REQUIREMENT:
Give the listing below again in full, exactly as written.

*** Begin section ***

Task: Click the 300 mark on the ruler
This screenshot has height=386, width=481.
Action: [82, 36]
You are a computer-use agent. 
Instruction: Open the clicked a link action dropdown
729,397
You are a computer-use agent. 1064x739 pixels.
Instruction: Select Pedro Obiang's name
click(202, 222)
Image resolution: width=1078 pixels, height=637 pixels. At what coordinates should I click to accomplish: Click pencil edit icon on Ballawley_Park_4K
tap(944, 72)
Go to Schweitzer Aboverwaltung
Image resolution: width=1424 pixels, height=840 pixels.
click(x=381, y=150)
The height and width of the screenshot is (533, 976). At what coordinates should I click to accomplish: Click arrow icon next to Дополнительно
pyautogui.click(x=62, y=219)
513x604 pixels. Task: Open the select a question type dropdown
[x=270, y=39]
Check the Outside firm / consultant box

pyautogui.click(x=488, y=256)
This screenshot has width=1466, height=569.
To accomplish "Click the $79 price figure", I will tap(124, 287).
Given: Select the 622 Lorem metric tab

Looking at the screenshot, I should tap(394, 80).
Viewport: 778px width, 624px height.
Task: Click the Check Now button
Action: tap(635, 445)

*** End section ***

WRITTEN ANSWER:
Task: Click the 300 mark on the ruler
This screenshot has height=386, width=481.
Action: [82, 36]
You are a computer-use agent. 
Instruction: Open the clicked a link action dropdown
729,397
You are a computer-use agent. 1064x739 pixels.
Instruction: Select Pedro Obiang's name
click(202, 222)
Image resolution: width=1078 pixels, height=637 pixels. At what coordinates should I click to accomplish: Click pencil edit icon on Ballawley_Park_4K
tap(944, 72)
Go to Schweitzer Aboverwaltung
Image resolution: width=1424 pixels, height=840 pixels.
click(x=381, y=150)
The height and width of the screenshot is (533, 976). At what coordinates should I click to accomplish: Click arrow icon next to Дополнительно
pyautogui.click(x=62, y=219)
513x604 pixels. Task: Open the select a question type dropdown
[x=270, y=39]
Check the Outside firm / consultant box

pyautogui.click(x=488, y=256)
This screenshot has width=1466, height=569.
To accomplish "Click the $79 price figure", I will tap(124, 287).
Given: Select the 622 Lorem metric tab

Looking at the screenshot, I should tap(394, 80).
Viewport: 778px width, 624px height.
Task: Click the Check Now button
Action: tap(635, 445)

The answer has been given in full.